_Quoted passage_
━━━━━━
Inspiration

Jordan tried to make tiktok and instagram reels for his chess startup, but found that he was spending at least 10 minutes per minute of actual video he recorded. It became a tedious, repetitive job of cutting dead space, comparing takes, and removing filler words.

What it does

Snip automatically removes filler words, cuts dead space, and chooses your best takes from one video with multiple takes. It also creates customizable subtitles that highlight each word as its spoken in real time. Scrub through your video, find your best takes, and fine tune trimming on the automatic cuts to make the perfect video with only a couple of sliders. One-click export makes it easy to bring your newly edited video to any platform.

How we built it

We built Snip as a SvelteKit app using Svelte 5 runes for state management and TailwindCSS v4 for styling. The UI is put together with shadcn-svelte and bits-ui components, giving us a clean video editor layout with a sidebar and resizable preview panes.

For the video processing pipeline, we stitched together a few services. When a user uploads a video, we send it to AssemblyAI to get a full transcript with word-level timestamps. Then we pass that transcript to ChatGPT 5.4 (via the Vercel AI SDK and OpenRouter) and ask it to label every single word, deciding which parts are keepers and which are filler, mistakes, or tangents. We force structured output by making GPT use a required tool call, so we always get clean data back.

Once we have the labeled words, we group them into contiguous segments and build an autocut job that tells the editor exactly which clips to keep. The user can then preview the cuts in the browser and tweak anything the AI got wrong. The whole thing runs through a simple polling flow so the UI stays responsive while transcription and analysis happen in the background.

Challenges we ran into

Successfully getting the LLM to find semantic chunks that we can group together and compare to other semantic chunks (to find matching takes in the transcript) was much harder than expected. We ended up having the system assign per-word labels collapsed into contiguous time-bounded segments (put consecutive words with the same label into timed segments). When a speaker retries the same line three times, we get three segments sharing one label, making it obvious which takes are interchangeable and easy to choose the best one.
━━━━━━
(Items stored in a collection)
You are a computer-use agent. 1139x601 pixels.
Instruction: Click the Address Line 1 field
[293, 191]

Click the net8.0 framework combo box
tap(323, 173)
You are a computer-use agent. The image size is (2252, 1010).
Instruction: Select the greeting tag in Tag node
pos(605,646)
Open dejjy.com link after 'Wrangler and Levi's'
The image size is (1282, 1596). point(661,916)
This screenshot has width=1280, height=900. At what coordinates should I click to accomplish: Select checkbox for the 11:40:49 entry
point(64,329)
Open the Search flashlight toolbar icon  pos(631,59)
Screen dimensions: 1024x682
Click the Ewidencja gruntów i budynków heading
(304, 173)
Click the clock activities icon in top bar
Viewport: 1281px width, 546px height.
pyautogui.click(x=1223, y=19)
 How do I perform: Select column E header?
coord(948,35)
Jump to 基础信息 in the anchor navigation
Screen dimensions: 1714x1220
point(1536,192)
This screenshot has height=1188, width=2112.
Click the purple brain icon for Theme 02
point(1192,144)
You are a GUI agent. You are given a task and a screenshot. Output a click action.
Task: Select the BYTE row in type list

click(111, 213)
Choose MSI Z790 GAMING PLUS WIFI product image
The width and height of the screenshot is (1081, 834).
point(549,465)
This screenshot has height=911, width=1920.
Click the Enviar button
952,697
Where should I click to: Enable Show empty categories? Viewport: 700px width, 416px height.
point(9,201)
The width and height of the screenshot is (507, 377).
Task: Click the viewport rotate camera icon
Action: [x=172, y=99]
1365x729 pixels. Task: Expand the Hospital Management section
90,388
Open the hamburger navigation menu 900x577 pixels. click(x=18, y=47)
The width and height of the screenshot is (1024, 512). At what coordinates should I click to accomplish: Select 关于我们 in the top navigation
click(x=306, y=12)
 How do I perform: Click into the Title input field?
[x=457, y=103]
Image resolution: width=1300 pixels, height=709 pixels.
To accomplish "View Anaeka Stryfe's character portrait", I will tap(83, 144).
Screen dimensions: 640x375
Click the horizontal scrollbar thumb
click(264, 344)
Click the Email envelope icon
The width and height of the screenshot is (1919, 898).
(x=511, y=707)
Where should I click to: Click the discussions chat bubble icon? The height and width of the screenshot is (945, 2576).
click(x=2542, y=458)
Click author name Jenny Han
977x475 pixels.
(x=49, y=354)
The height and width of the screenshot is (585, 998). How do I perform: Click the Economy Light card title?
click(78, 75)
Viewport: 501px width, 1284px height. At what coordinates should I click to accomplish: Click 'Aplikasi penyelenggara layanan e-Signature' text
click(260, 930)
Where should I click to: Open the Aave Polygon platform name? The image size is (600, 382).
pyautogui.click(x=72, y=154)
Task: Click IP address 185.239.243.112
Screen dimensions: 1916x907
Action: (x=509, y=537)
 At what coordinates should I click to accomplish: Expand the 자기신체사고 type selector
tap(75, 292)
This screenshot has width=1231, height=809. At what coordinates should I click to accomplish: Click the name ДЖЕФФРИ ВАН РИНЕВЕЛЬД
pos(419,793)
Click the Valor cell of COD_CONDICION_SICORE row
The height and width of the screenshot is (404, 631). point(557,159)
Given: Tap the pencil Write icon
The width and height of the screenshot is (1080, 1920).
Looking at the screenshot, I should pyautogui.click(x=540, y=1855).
━━━━━━
_What to work on_
• A. Answer these about the Snip project writeup:
(i) How much time was Jordan spending for each minute of actual video he recorded?
(ii) Which service returns the transcript with word-level timestamps?
(iii) What does the system produce when a speaker retries the same line three times?
• B. Continue the Snip project writeup after its final sentence.

_Written answers_
• A.
(i) At least 10 minutes.
(ii) AssemblyAI.
(iii) Three segments sharing one label.

• B.
Once we deployed to Vercel, we realized our video uploads were way too big and Vercel was outright rejecting them. Serverless functions have a hard limit on request body size (around 4.5MB), and most real video files blow right past that. To fix it, we switched to a direct-to-storage upload pattern. Instead of routing the video file through our own API, the browser uploads the file straight to blob storage and only sends us back a URL. Our server then hands that URL off to AssemblyAI for transcription, so our API routes never have to touch the raw video bytes. That sidestepped Vercel's body size limit entirely and made uploads way faster since the file only makes one trip instead of two.

Accomplishments that we're proud of

Interchangeable Take Detection: Getting the system to recognize when a speaker repeated the same line across multiple attempts, and grouping those attempts together as swappable options, took a lot of iteration. We landed on a pipeline that labels every word in the transcript individually, validates 100% coverage, then collapses consecutive same-label words into timed segments. The result: when someone does three takes of the same line, we surface all three as interchangeable, and the editor can pick the best one automatically (or let you choose).

Take-Swapping UI: We argued and brainstormed until 3am trying to figure out how to display multiple takes. We're proud of how natural it feels to swap takes in the editor. Instead of forcing users to scrub through a timeline hunting for alternate attempts, the UI presents grouped takes inline. You see the chosen take in context, with alternates one click away. It turns what's normally a tedious editing chore into something that feels almost conversational: "no, use the second try instead." Making that interaction feel effortless on top of an async transcription + LLM analysis pipeline was a real design and engineering win.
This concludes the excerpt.